Ein neues Framework für maschinelles Lernen namens MULTI-evolve beschleunigt den Prozess der Entwicklung von Hochleistungsproteinen erheblich und macht unzählige Versuch-und-Irrtum-Experimente überflüssig. Dieser Durchbruch verspricht, Fortschritte in der Medizin, bei Biokraftstoffen und verschiedenen industriellen Anwendungen zu beschleunigen.
Die Herausforderung des Proteindesigns
Proteine sind für viele moderne Technologien von zentraler Bedeutung – von lebensrettenden Arzneimitteln bis hin zu effizienteren Enzymen in Waschmitteln. Um die Leistung von Proteinen zu verbessern, sind häufig mehrere, koordinierte Änderungen an deren Aminosäuresequenzen erforderlich. Der Austausch einer Aminosäure kann sich jedoch darauf auswirken, wie sich zukünftige Austausche auf die Funktion des Proteins auswirken, wodurch ein komplexes Suchproblem entsteht, das traditionell viele iterative Runden von Labortests erfordert. Wie der Bioingenieur Patrick Hsu feststellt, war dieser Prozess in der Vergangenheit ein „Erraten und Überprüfen“.
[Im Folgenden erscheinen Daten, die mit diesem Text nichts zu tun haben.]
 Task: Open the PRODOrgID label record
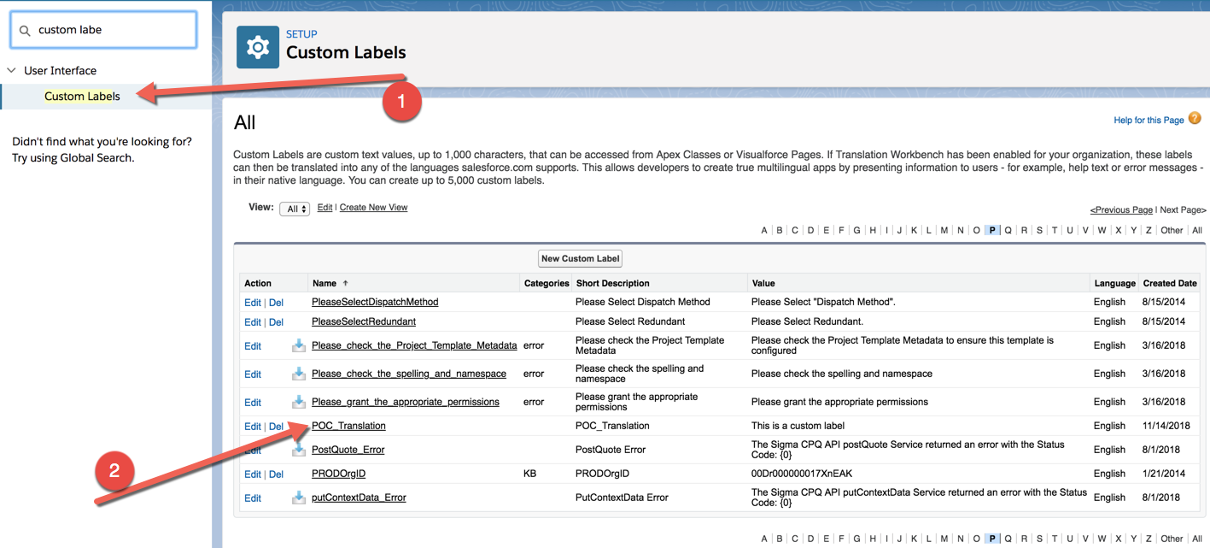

Wie MULTI-evolve funktioniert
MULTI-evolve geht diese Herausforderung an, indem es maschinelles Lernen mit gezielten Laborexperimenten integriert. Der Prozess umfasst drei Schlüsselschritte:
- Vorhersage einzelner Mutationen: Das System nutzt vorhandene Daten oder Modelle des maschinellen Lernens, um vorherzusagen, wie sich einzelne Aminosäureveränderungen auf die Proteinfunktion auswirken.
- Kartierung von Wechselwirkungen: Forscher erstellen und testen Proteine mit gepaarten Mutationen, um festzustellen, wie diese Veränderungen interagieren. Dadurch werden wichtige Daten zu kombinierten Effekten generiert.
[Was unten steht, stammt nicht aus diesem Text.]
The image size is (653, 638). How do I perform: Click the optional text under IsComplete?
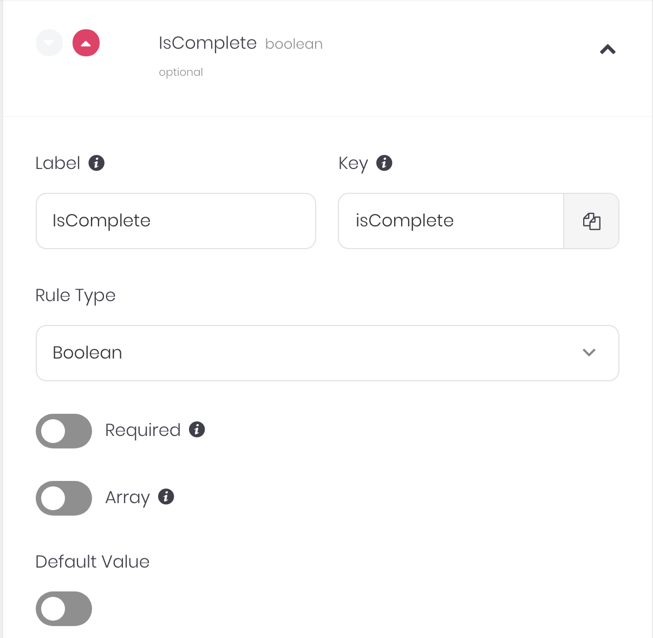(181, 72)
- Training des Modells: Die Laborergebnisse fließen in ein Modell für maschinelles Lernen ein, das dann die Leistung von Proteinen mit fünf oder mehr Mutationen in einer einzigen Runde vorhersagt.
Leistung in der Praxis
Das Team der University of California, Berkeley, und des Arc Institute testeten MULTI-evolve an drei Proteinen, darunter einem Antikörper gegen Autoimmunerkrankungen und einem Protein, das bei der CRISPR-Genbearbeitung verwendet wird. In allen Fällen identifizierte das Modell Kombinationen von Mutationen, die in Labortests die ursprünglichen Proteine deutlich übertrafen. Dies bestätigt, dass das System wirksame Swaps zuverlässig auswählen kann.
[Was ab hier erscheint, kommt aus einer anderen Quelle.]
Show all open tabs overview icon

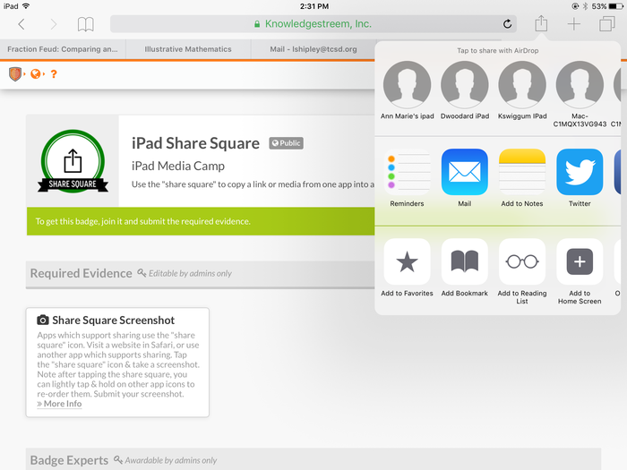(606, 24)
Implikationen und zukünftige Anwendungen
MULTI-evolve hat das Potenzial, die Art und Weise, wie Proteine hergestellt werden, zu revolutionieren. Hsu hebt zwei vielversprechende Anwendungen hervor: Verfolgung der Proteinbewegung innerhalb von Zellen und Entwicklung wirksamerer Gentherapien für Enzymdefizite. Das Tool soll die Herangehensweise von Wissenschaftlern an das Proteindesign verändern und den Prozess schneller, präziser und letztendlich produktiver machen.
„Wir sind begeistert von dieser Arbeit“, sagt Hsu. „Ich denke, es besteht ein enormes Interesse daran, wie dies tatsächlich die Praxis der Wissenschaft verändert.“
Dieses neue Framework für maschinelles Lernen stellt einen großen Fortschritt in der Biotechnologie dar und bietet eine effizientere und genauere Möglichkeit, Proteine für eine Vielzahl kritischer Anwendungen zu entwerfen.